Building Agent Memory with Vector Databases

An agent without memory is a goldfish with a PhD. Brilliant in the moment, completely lost about what happened five minutes ago. Every conversation starts from zero. Every lesson is relearned. Every mistake is repeated.

Memory is what turns a chatbot into an agent. Not just conversation history (that's context, not memory), but actual persistent knowledge that survives across sessions and grows over time.

Three Types of Memory

Conversation memory. What happened in this session. The current dialogue, recent tool calls, intermediate results. Short-lived. Discarded when the session ends.

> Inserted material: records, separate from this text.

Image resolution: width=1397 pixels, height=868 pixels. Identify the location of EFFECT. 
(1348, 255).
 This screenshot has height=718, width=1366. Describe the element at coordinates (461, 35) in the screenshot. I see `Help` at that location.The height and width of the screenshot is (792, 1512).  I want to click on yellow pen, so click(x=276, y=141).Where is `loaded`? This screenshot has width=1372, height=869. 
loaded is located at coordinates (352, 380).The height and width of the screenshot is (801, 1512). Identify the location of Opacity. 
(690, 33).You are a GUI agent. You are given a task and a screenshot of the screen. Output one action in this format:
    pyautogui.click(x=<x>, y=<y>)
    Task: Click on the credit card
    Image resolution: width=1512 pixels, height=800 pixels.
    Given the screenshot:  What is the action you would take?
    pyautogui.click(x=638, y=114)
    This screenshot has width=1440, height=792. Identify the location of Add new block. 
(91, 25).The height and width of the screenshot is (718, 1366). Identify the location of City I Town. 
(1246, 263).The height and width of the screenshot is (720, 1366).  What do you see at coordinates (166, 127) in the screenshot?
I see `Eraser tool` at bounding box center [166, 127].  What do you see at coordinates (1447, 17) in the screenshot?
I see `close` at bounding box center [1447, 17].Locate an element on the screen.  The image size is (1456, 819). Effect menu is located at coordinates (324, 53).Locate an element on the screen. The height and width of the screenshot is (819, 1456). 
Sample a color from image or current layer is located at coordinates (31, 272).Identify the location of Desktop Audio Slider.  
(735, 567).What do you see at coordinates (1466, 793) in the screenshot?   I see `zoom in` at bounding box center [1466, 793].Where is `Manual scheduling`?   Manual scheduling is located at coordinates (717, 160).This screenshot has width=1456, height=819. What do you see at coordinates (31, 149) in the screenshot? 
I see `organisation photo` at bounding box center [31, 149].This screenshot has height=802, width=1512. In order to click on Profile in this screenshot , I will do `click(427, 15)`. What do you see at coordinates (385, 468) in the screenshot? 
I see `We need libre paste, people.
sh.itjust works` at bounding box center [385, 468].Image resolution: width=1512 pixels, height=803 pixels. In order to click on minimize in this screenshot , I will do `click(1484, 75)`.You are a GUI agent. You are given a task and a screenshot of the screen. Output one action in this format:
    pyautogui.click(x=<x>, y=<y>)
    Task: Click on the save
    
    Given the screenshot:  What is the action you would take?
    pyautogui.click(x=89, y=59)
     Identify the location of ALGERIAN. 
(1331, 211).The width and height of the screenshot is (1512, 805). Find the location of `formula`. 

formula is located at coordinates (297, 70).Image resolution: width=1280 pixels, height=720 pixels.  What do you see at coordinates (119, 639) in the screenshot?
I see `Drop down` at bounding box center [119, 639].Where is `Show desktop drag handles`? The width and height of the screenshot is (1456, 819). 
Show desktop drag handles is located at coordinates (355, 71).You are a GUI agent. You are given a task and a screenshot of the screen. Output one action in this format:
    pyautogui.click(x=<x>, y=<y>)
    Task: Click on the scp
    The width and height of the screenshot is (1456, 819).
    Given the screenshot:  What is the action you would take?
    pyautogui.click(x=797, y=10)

Semantic memory. Facts, patterns, and knowledge. "The user prefers TypeScript." "The codebase uses PostgreSQL." "Last time we tried approach X, it failed because of Y." Long-lived. Persists across sessions.

Episodic memory. Records of past interactions with context. "On March 5th, the user asked about authentication and we built an OAuth flow." Searchable history. Lets the agent recall relevant past experiences.

We're implementing all three.

The Stack

pip install chromadb langchain-anthropic langchain-chroma sentence-transformers

ChromaDB for the vector store. Runs locally, no infrastructure needed. In production, swap it for pgvector or Pinecone. The interface stays the same.

Embedding Model

Everything we store needs to be searchable by meaning, not just keywords. That's what embeddings do.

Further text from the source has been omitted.